(WORK ORDER) Within the records below, reproduce without change the lines from the line that has "Task: Expand the Warning Severity dropdown" through the line that has "Click green 普顿", and only those.

(Items from a data source)
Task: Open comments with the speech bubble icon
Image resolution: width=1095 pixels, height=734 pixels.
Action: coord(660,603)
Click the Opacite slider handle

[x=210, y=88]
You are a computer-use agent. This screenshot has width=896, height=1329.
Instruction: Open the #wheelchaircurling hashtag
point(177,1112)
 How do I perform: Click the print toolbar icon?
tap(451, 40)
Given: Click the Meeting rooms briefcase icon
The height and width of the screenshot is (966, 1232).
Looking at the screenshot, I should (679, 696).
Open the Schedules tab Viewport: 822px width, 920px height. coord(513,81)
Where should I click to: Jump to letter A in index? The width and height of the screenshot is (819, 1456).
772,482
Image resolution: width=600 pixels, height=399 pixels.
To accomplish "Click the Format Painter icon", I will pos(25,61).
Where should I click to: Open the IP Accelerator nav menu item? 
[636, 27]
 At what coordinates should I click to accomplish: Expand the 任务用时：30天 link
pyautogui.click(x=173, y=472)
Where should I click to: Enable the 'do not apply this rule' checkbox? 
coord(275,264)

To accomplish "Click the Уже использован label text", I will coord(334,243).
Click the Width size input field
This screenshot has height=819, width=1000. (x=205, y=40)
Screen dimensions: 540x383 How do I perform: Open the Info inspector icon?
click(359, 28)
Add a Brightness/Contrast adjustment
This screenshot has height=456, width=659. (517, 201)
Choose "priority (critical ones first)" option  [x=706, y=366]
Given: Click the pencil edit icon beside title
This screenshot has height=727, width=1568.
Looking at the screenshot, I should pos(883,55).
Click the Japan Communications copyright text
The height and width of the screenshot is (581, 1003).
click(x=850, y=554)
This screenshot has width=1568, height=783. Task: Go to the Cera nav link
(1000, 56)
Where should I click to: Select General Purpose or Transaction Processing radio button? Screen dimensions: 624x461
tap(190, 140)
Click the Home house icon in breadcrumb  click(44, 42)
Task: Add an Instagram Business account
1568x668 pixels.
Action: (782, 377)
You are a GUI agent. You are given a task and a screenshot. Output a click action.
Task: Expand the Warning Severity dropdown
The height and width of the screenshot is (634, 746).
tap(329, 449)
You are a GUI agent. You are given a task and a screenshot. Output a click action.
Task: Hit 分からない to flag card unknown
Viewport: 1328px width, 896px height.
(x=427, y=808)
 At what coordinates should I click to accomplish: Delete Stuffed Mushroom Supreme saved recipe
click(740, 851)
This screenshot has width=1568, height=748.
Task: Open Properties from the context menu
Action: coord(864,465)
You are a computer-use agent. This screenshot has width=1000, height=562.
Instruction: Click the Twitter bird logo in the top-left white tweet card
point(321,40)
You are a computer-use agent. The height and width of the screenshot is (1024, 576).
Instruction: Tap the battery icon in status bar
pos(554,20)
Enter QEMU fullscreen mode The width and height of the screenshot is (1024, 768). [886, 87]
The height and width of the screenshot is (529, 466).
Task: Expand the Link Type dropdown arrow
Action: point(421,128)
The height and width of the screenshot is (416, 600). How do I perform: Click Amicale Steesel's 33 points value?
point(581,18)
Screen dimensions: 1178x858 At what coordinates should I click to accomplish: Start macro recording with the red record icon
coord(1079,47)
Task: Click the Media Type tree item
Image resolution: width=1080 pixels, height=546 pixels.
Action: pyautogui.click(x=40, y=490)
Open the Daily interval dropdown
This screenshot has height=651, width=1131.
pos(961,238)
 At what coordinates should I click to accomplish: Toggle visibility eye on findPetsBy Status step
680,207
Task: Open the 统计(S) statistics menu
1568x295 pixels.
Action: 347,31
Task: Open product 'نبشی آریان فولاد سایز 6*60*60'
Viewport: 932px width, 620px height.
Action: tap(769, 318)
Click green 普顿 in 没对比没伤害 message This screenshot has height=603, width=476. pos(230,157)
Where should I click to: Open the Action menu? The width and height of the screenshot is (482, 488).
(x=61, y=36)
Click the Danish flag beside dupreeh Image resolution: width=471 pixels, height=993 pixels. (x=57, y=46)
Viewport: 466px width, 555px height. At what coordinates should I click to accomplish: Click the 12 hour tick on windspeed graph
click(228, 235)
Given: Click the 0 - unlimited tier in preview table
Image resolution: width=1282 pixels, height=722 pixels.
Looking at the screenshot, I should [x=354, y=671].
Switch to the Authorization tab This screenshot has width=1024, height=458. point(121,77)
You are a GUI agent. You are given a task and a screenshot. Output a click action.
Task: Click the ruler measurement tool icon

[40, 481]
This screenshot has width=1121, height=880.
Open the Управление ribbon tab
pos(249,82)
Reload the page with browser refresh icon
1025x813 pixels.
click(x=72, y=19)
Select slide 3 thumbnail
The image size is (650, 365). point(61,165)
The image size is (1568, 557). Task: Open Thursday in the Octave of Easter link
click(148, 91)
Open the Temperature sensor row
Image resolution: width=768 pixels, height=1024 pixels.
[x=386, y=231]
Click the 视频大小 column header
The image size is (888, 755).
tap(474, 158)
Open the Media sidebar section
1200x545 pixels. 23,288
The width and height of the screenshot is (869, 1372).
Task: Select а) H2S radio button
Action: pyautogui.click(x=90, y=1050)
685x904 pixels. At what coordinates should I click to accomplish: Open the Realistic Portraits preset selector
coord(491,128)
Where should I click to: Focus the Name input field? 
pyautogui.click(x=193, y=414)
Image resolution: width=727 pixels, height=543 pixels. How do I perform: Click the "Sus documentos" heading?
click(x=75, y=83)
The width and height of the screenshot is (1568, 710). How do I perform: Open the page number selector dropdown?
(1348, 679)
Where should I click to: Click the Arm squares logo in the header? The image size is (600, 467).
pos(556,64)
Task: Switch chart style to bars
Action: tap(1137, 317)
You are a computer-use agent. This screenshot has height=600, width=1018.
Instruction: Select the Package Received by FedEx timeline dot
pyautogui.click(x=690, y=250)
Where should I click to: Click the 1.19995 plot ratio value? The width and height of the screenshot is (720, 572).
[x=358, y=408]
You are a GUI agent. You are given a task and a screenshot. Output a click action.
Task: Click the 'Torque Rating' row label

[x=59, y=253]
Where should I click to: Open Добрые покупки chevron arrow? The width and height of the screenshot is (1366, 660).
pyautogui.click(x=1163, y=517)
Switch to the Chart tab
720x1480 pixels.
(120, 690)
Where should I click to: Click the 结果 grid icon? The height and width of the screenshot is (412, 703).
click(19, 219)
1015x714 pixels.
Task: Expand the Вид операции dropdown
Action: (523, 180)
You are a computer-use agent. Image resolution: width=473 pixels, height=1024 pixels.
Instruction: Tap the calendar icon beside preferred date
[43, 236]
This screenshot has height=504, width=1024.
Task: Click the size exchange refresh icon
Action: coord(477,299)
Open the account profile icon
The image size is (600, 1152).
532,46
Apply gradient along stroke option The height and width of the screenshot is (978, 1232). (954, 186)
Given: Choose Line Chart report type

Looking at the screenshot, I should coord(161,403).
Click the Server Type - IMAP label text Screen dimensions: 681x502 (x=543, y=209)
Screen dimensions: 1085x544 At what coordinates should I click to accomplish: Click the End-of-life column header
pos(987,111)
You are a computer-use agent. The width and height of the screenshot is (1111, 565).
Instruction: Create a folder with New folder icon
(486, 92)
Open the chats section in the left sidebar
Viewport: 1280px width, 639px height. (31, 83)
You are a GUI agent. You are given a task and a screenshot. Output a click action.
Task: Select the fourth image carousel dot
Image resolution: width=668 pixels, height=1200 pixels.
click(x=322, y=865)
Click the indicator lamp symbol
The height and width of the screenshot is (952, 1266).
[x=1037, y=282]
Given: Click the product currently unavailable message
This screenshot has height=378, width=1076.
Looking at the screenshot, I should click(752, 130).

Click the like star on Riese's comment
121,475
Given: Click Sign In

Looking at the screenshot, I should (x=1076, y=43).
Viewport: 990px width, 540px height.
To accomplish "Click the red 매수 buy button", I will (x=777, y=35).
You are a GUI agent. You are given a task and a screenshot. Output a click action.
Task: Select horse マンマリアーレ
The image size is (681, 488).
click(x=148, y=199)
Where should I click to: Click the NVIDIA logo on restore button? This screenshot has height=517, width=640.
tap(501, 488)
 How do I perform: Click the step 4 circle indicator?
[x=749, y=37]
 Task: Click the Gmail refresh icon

(ANSWER BELOW)
Task: Expand the Warning Severity dropdown
The height and width of the screenshot is (634, 746).
tap(329, 449)
You are a GUI agent. You are given a task and a screenshot. Output a click action.
Task: Hit 分からない to flag card unknown
Viewport: 1328px width, 896px height.
(x=427, y=808)
 At what coordinates should I click to accomplish: Delete Stuffed Mushroom Supreme saved recipe
click(740, 851)
This screenshot has width=1568, height=748.
Task: Open Properties from the context menu
Action: coord(864,465)
You are a computer-use agent. This screenshot has width=1000, height=562.
Instruction: Click the Twitter bird logo in the top-left white tweet card
point(321,40)
You are a computer-use agent. The height and width of the screenshot is (1024, 576).
Instruction: Tap the battery icon in status bar
pos(554,20)
Enter QEMU fullscreen mode The width and height of the screenshot is (1024, 768). [886, 87]
The height and width of the screenshot is (529, 466).
Task: Expand the Link Type dropdown arrow
Action: point(421,128)
The height and width of the screenshot is (416, 600). How do I perform: Click Amicale Steesel's 33 points value?
point(581,18)
Screen dimensions: 1178x858 At what coordinates should I click to accomplish: Start macro recording with the red record icon
coord(1079,47)
Task: Click the Media Type tree item
Image resolution: width=1080 pixels, height=546 pixels.
Action: pyautogui.click(x=40, y=490)
Open the Daily interval dropdown
This screenshot has height=651, width=1131.
pos(961,238)
 At what coordinates should I click to accomplish: Toggle visibility eye on findPetsBy Status step
680,207
Task: Open the 统计(S) statistics menu
1568x295 pixels.
Action: 347,31
Task: Open product 'نبشی آریان فولاد سایز 6*60*60'
Viewport: 932px width, 620px height.
Action: tap(769, 318)
Click green 普顿 in 没对比没伤害 message This screenshot has height=603, width=476. pos(230,157)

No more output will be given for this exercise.